Expensive Smartphones will disappear in a few years

Harvard professor talks about the prospects for the smartphone amid fierce innovation. As the technology matures, you get a disruption. It’s not a disruption of technology, though, but a disruption of the business, the high-margin business.

The high margins that Apple and Samsung get on the smartphones are going to be eaten away by companies like HTC, Huawei, and others to be named. They’re going to introduce smartphones that are almost as good and most people are not going to be able to tell the difference.
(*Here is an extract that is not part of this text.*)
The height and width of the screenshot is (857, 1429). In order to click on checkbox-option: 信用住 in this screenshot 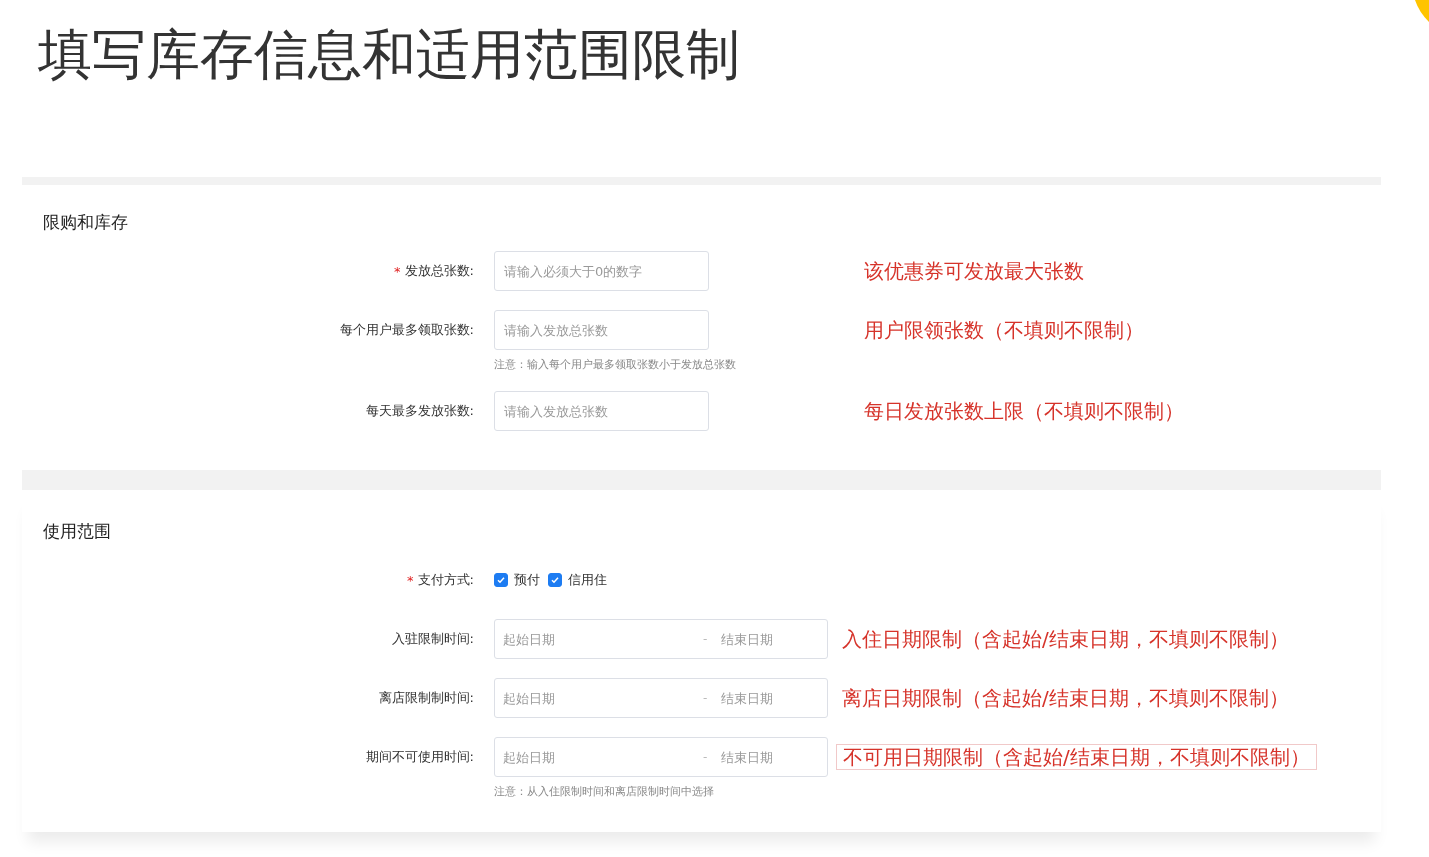, I will do `click(578, 580)`.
In the short run, I don’t think they [google glass and smartwatches and other wearables] are any [danger to] smartphones. What people don’t talk about is those form factors aren’t big enough for the processor, data storage, cellular communications circuitry, and especially the battery, so you still need a smartphone. The watch still connects to your smartphone, and I believe the glasses will still need to connect to your smartphone, because you still need someplace to store the data and provide a communications link to the Internet and the rest of your stuff.

People predict the demise of things, but it doesn’t happen as immediately as people think. It takes a long time to dismantle something. But once it starts to happen, it can happen very rapidly.

It takes about five years for a dominant technology to fall

Digital cameras were around a long time together with film cameras. And all of a sudden — I think it was within a span of five years — nobody bought a film camera anymore. So they’re kind of a traveling along slowly and boom, it’s gone. I think laptops and desktops were going along pretty smoothly, and all of a sudden people stopped buying desktops. And so that’s the kind of thing that happens.

Feature phones, the ones replaced by smartphones, were going along with smartphones, which had been around since 2000. They were always there, but never took off. A few years after Apple introduced their first iPhone was when smartphones just started to take off.

I don’t like to talk about “cool gadgets.” I prefer to talk about: What is the job that needs to be done? Why did smartphones take off? Because I have this necessity to be connected to my email as well as be able to talk to people. And I have necessity every now and then to look at stuff on the Internet, which is annoying, by the way, because it’s such a small screen. But sometimes, out of necessity, I have to look for my reservation code number, for example, because I have to check in at the airport.

Because of that, I choose to buy a smartphone, since it is able to do those jobs. You can think of all sorts of other jobs and once people think [a technology] is important enough and does that job well enough, people will elect to use that device. In the end, it’s people using the technology to do a job. People buy it to do a job.